Let’s talk about the music in Hamilton. It’s no secret that Lin-Manuel Miranda is a huge musical theatre fan. Being a musical theatre fan myself, I had a hard time keeping track of all the musical theatre Easter eggs that Miranda hid in his musical. So far, after my fourth or fifth watch of the film, I have counted references to at least 10 musicals, plays, and operas. When he is not lyrically referencing another musical or play, he is doing it in the melody. When Burr sings, “I look back on where I failed,” it is the same melody as “I am reaching, but I fall” in Les Miserables. In the song “You’ll Be Back,” the notes do the opposite the words are describing like in the song “Spoonful of Sugar.” Besides referencing musical theatre that came before him, he also references hip-hop artists like 50 Cent, Eminem, Mobb Deep, and Biggie, to name a few.
When the film opens the first song “Alexander Hamilton,” the tempo is at a normal pace as his story is being told. Hamilton is introduced, and he focuses on his education. When he makes that he way out of the Caribbean, the tempo doubles in speed. At a “normal” pace, this would be a four – six-hour production. Because of Miranda’s revolutionary music and the talents of Daveed Diggs and Renee Elise Goldsberry, the production is cut to two-and-a-half hours. The fastest verse in “Satisfied,” Goldsberry sings 121 words in 24 seconds; the fasted verse in “Guns and Ships” is 19 words in three seconds.
Each character performs in a different style, which is more telling about the character. George Washington raps is a metronomic way, which is like how he thinks. He is always rapping right on the beat. Lafayette’s rapping grows from a simple 80s style to rapping in double and triple time. Similarly, Jefferson’s style also develops. In his first song is in a jazz style; he was away from the US, and he is behind the times. Soon he grows to have rap battles with Hamilton. Burr is unchanging in his musical style. He repeats the same words or the same ideas when he introduces a new scene to the audience. King George sings in an entirely different musical style than any other one performed in the show. His songs have a 60s vibe, reminiscent of The Beatles. Since the style is so different from the rest of the show, his presence and his music don’t fit. The rest of the cast is evolving and changing, while the King is stuck in the past. His song “You’ll Be Back” even has a harpsichord for about 45 seconds, which is another example of King George being stuck in the past.
Digging deeper into musical theory, the personalities of Hamilton and Burr are clear. Even if we know nothing else, the music itself can tell us a lot about them. Aaron Burr’s chord progression is (I, vi, iii). Without getting too technical, ending a chord progression like this is telling us musically that Burr is stuck and has nowhere to go. His career is stagnant, and it adds a lot more weight to the song “Wait For It.” Burr is literally waiting on second base while Hamilton is stealing bases and hitting home runs. Hamilton’s chord progression is (i, III, iv, VI, V) a more complete progression with a turnaround and ambitious. Like his personality and ambition, the music drives his narrative forward. This progression can be heard in “My Shot” and “Satisfied.” When Burr reveals that he wants to be in the room where it happens, underneath, we hear “My Shot” being sung by the chorus. Burr finally taking a step towards what he wants is an action, which is why we hear Hamilton’s chord progression and not Burr’s.

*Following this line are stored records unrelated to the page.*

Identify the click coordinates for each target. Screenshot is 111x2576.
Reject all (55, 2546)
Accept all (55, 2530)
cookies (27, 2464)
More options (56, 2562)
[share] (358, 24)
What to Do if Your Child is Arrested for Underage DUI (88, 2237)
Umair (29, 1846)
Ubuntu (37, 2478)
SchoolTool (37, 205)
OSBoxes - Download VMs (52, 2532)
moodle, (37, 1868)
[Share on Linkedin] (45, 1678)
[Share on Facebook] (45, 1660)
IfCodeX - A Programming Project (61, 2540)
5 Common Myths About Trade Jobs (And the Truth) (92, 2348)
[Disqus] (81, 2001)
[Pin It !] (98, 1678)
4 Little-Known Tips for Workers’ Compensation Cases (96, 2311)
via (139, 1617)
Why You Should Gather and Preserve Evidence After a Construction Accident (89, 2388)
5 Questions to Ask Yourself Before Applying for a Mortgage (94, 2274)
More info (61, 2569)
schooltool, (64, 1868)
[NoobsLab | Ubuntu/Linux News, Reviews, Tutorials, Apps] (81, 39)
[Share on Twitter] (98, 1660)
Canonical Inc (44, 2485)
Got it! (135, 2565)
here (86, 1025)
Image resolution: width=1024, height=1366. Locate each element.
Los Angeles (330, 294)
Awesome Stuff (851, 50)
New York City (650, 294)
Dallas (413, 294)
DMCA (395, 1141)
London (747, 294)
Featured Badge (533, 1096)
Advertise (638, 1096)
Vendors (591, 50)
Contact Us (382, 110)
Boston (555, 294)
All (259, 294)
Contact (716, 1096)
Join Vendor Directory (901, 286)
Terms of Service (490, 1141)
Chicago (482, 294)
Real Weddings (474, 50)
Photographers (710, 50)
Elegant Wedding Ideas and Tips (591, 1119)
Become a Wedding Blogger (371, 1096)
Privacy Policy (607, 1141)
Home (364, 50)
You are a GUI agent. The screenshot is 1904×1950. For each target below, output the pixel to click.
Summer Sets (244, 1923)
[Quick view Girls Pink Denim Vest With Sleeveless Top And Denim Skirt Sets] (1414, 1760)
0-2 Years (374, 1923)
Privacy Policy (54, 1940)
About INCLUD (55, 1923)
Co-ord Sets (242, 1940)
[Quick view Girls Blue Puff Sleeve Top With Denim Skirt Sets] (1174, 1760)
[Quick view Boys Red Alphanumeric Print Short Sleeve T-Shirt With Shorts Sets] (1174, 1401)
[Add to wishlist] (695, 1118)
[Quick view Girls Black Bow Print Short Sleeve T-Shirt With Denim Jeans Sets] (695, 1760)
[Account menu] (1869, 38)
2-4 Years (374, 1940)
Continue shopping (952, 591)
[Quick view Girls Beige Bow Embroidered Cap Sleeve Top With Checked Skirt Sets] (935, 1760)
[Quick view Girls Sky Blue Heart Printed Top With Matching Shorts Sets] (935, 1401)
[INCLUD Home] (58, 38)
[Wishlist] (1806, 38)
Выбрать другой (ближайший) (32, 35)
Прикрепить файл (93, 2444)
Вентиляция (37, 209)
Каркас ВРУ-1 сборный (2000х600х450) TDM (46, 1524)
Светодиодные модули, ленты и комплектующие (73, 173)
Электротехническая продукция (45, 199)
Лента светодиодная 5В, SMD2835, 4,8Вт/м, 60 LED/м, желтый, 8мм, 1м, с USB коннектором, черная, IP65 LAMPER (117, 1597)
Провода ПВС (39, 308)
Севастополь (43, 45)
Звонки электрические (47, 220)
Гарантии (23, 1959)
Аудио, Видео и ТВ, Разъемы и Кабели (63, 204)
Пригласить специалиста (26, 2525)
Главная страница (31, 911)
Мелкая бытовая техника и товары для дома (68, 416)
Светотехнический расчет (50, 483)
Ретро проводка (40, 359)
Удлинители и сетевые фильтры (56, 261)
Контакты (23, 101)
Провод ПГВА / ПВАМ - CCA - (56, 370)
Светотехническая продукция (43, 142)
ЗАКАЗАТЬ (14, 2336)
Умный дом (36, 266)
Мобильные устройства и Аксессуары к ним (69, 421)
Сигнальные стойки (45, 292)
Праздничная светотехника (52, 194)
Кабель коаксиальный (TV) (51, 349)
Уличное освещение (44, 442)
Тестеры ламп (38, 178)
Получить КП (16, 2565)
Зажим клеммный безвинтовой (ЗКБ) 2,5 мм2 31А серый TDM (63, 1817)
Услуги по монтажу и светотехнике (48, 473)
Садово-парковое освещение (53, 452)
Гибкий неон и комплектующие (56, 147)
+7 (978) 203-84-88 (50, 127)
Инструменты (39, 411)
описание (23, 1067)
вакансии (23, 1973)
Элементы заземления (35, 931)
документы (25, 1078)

Knowing a show backward and forwards can set many expectations when you finally get to see it. It pleased me to discover there were some surprises to those of us that only heard the cast album. The last two minutes of the credits a melody of the Hamilton music plays. They usually perform this music as people leave the theatre after the show. It was nice to hear the exit music since they do not include it on the cast album. Another song not on the album is the scene when Eliza reads the letter from John Laurens’s father, informing Hamilton of his son’s death.
One thing that Les Miserables did wrong was how they performed the songs live. It seemed they were only interested in the acting aspect and not so much the singing element. Anne Hathaway did an incredible acting performance as Fantine, but her singing performance limited because of all of her crying. In contrast, the actors in Hamilton looked like they were crying without crying. This way, they could preserve their voices without all the mucus from crying. Anthony Ramos could sing, maintain breath support, and control his voice, all while lying down. Christopher Jackson, Lin-Manuel Miranda, Leslie Odom Jr, and Phillipa Soo gave robust, goosebump, hair stand up performances. There were actual tears, and at times they were acting. Each time at my house, actual tears were flowing.
Finally, I enjoyed the limited use of the fourth wall break. Burr addresses the audience directly, but I feel it is more in a Greek chorus kind of way. George Washington breaks the fourth wall during the cabinet meetings. He addresses the audience directly and has them cheer on Jefferson and Hamilton. The ending is absolute perfection. Burr steps aside, and Eliza becomes the narrator for the end of the show. There has been some debate on what her gasp before the stage goes black was. To me, Eliza is becoming overwhelmed by emotion in a fourth wall break. She is seeing the audience watching the story about her husband and is happy that his story wasn’t only being told but not forgotten.